Gaza, souvent perçue aujourd’hui uniquement à travers le prisme de son identité palestinienne moderne, possède une histoire juive riche et complexe s’étendant sur plusieurs millénaires. Bien qu’aujourd’hui dépourvue de toute vie juive, la ville fut autrefois un centre majeur de pensée, de commerce et de mysticisme juifs. Des récits bibliques aux sommets de l’érudition juive sous l’Empire ottoman, des Juifs y ont vécu, travaillé et prié pendant des siècles. Cependant, conquêtes, bouleversements politiques et violences ont progressivement effacé cette présence. Comprendre comment et pourquoi la communauté juive de Gaza a disparu exige de se replonger dans ses racines historiques profondes et dans les forces qui ont redéfini son identité.


Gaza biblique : conflits, puissance et prophétie

La plus ancienne mention de Gaza dans l’histoire juive figure dans la Bible hébraïque, où elle apparaît comme un bastion philistin. L’un des épisodes bibliques les plus célèbres concernant Gaza est celui de Samson, le puissant juge israélite. Selon Juges 16:1-3, Samson se rendit à Gaza, où les Philistins complotèrent pour le capturer. Dans un élan de force extraordinaire, il arracha les portes de la ville et les transporta jusqu’au sommet d’une colline près d’Hébron. Plus tard, après avoir été capturé et rendu aveugle, Samson fut conduit au temple de Dagon à Gaza, où il fit s’effondrer l’édifice, se tuant lui-même et causant la mort de milliers de Philistins (Juges 16:21-30).


D’autres références bibliques présentent Gaza comme un lieu soumis au jugement divin.

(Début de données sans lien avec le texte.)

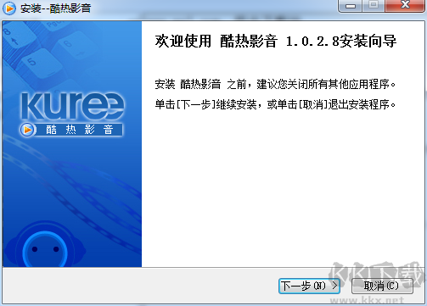Cancel setup with the 取消(C) button
The image size is (427, 306).
[382, 286]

Le prophète Amos prévient la ville d’une rétribution :

"Ainsi parle l'Éternel: A cause de trois crimes de Gaza, Même de quatre, je ne révoque pas mon arrêt, Parce qu'ils ont fait une foule de captifs pour les livrer à Édom. J'enverrai le feu dans les murs de Gaza, Et il en dévorera les palais." (Amos 1:6-7).

De même, le livre de Sophonie prédit la désolation de Gaza :

"Car Gaza sera abandonnée, Ascalon dévastée ; Ashdod sera chassée en plein midi, et Ekron déracinée" (Sophonie 2:4).

Bien qu’ayant souvent été sous domination philistine, Gaza restait, selon la tradition biblique, considérée comme partie intégrante de la Terre d’Israël. Elle fut attribuée explicitement à la tribu de Juda (Josué 15:47), même si la suprématie philistine sur la région entraîna des conflits récurrents avec les Israélites au fil des siècles. Le roi David conquit la région, selon la Bible, bien qu’elle ait retrouvé son autonomie après la division du royaume unifié. Plus tard, le roi Ézéchias, à la fin du VIIIe siècle av. J.-C., mena une campagne victorieuse contre les Philistins et soumit la ville de Gaza, connue pour ses vastes échanges commerciaux avec les empires méditerranéens, étendant ainsi le contrôle judéen sur le territoire côtier philistin (2 Rois 18:8).


Ces récits bibliques et historiques soulignent la relation longue et complexe entre Gaza et le peuple juif, marquée par conflits, conquêtes et implantations juives qui ont perduré sous diverses formes durant des siècles.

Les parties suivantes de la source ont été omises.